What this task involves. Transcribe word for word the lines below from the line with "Tukkupakkaukset (321, 117)" through the line with "Tarjoukset (908, 117)", ends included.

Data to examine.
Segment Open
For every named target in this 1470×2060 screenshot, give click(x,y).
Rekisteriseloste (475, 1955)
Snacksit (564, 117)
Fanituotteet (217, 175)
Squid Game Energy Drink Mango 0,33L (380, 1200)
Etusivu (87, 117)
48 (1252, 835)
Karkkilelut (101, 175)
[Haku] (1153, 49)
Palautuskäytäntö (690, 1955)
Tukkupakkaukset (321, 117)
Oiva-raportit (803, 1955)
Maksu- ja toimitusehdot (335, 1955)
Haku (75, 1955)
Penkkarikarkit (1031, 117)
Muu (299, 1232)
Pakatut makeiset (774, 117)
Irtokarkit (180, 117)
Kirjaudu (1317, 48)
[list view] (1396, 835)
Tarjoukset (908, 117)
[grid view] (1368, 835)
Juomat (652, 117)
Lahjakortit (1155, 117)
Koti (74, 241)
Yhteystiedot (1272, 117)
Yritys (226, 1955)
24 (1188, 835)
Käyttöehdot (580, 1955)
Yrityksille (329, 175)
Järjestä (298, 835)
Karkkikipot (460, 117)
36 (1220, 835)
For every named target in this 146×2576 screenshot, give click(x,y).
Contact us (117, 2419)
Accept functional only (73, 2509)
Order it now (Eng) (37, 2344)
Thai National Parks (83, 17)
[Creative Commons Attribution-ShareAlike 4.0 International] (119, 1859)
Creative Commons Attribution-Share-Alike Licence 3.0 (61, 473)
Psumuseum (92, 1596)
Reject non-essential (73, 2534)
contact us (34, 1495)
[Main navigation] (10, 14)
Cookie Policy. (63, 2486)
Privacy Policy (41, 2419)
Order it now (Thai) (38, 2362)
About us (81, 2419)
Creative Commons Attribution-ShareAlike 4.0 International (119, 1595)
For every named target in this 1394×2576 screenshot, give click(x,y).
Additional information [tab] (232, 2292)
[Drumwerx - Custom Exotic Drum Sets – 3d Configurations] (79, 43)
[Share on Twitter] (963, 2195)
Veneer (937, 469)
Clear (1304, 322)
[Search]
Segment Closed
Response to this exercise.
Tukkupakkaukset (321, 117)
Oiva-raportit (803, 1955)
Maksu- ja toimitusehdot (335, 1955)
Haku (75, 1955)
Penkkarikarkit (1031, 117)
Muu (299, 1232)
Pakatut makeiset (774, 117)
Irtokarkit (180, 117)
Kirjaudu (1317, 48)
[list view] (1396, 835)
Tarjoukset (908, 117)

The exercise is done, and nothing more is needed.